GPs need to carry out a thorough investigation beyond focusing on blood pressure and eyesight. The exam should include checking peripheral vision or ability to rotate the head in a horizontal plane. This latter function is of critical importance in keeping bike users safe on our roads – drivers are failing to turn their heads in order to look properly so it is our view that many may not actually do this due to age related cervical vertebra mobility issues.

Taxi drivers must be subject to mandatory CPC 

The exclusion of taxi drivers from mandatory CPC assessment is unacceptable. They drive as a profession and therefore must be treated as a professional driver. Sharing bus lanes with bike users carries additional responsibility and awareness. 


Views on the approach to funding of the RSA

Q 3.  The RSA’s functions and operations are mostly self-funded, from the fees it charges for the provision of services, including driver licensing and testing, and passenger and commercial vehicle roadworthiness testing services (the NCT and Commercial Vehicle Roadworthiness Testing), with little direct Exchequer/public funding received. What are your views on this self-funding model rather than an exchequer funded model or a mixed funding model?

The Irish Cycling Campaign fundamentally opposes the current self-funding model of the RSA, which relies heavily on the growth of private car ownership and use. This model creates a conflict of interest, as the RSA’s financial well-being is directly tied to the proliferation of vehicles and increased vehicle-kilometres travelled (VKT) on our roads. We strongly advocate for an exchequer-funded model to ensure the RSA’s independence and ability to take necessary actions to enhance road safety for all users.

It is deeply inappropriate for the RSA to use motor industry sponsors in road safety campaigns.


Views on the future of the RSA

Q 4.  Do you have any views on the future role of the Road Safety Authority?

We have set out our views on future funding models, and on the cultural norms of the Authority. We would submit that there are other changes that would potentially be useful and effective.

Different indicators of success

The current mission of the RSA is “to save lives and prevent injuries by reducing the number and severity of collisions on the road.”

The statistics on death and injury should not be the only indicator of how safe our roads are. Another important key performance indicator which should be applied is the number of people walking and cycling on our roads. The number of children walking and cycling to school has plummeted in the past 30 years as the number of car journeys has soared. Parents no longer feel safe letting their children commute by bike or even playing outside in many places.

Counting not just victims by mode of transport but the perpetrators of road violence: 

Since the primary hazardous exposure on roads and streets in Ireland is driving, reducing the total number of kilometres driven nationally by enabling more walking, cycling or public transport journeys will itself make roads safer.  

As an example of the dominance of RSA’s culture by car use, a simple search of one particular social media channel shows the @RSAIreland account only replying to queries and comments regarding driver licensing:
https://twitter.com/search?q=(from%3ARSAIreland)%20filter%3Areplies%20-(to%3Arsaireland)&src=typed_query&f=top 

This has the effect of signalling to the public that the RSA only engages or values input from such “paying users” of its services.

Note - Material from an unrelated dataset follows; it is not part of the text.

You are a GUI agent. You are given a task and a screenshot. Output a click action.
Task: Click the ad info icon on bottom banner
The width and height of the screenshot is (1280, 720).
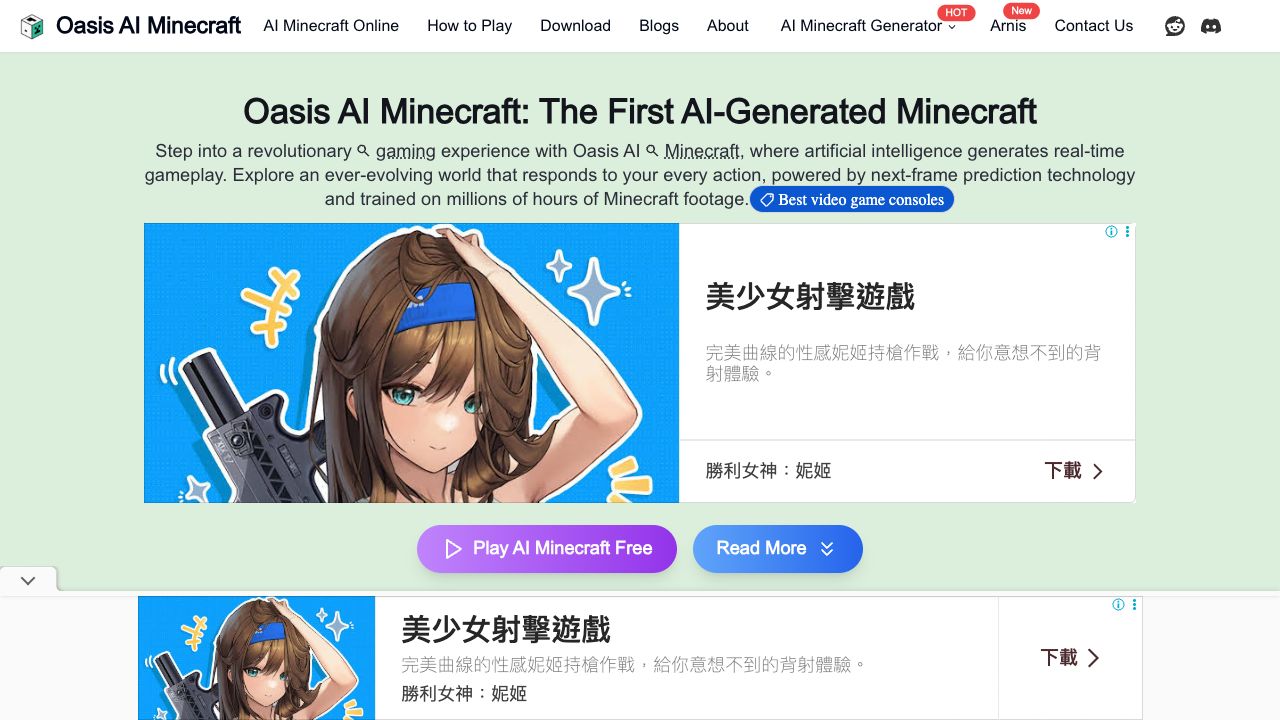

Future Board Make-up / Expertise

In the make-up of the RSA board, we see a need for much wider ranges of expertise than are currently represented.

Such expertise might include, for example, vulnerable road user requirements, public health, health effects of sedentary lifestyles, of climate change, or of air/ noise pollution, and hazard and risk assessment in road use. There also appears to be an absence of non-drivers on the board. It is essential that road safety is approached representing the experience of people who do not use a car.

We are unaware of specialist sub-committees of the board, who may have expertise in the various relevant fields (e.g. public health, air pollution, social change). We would urge consideration of the establishment of such sub-committees, which might provide useful input to Board decision-making.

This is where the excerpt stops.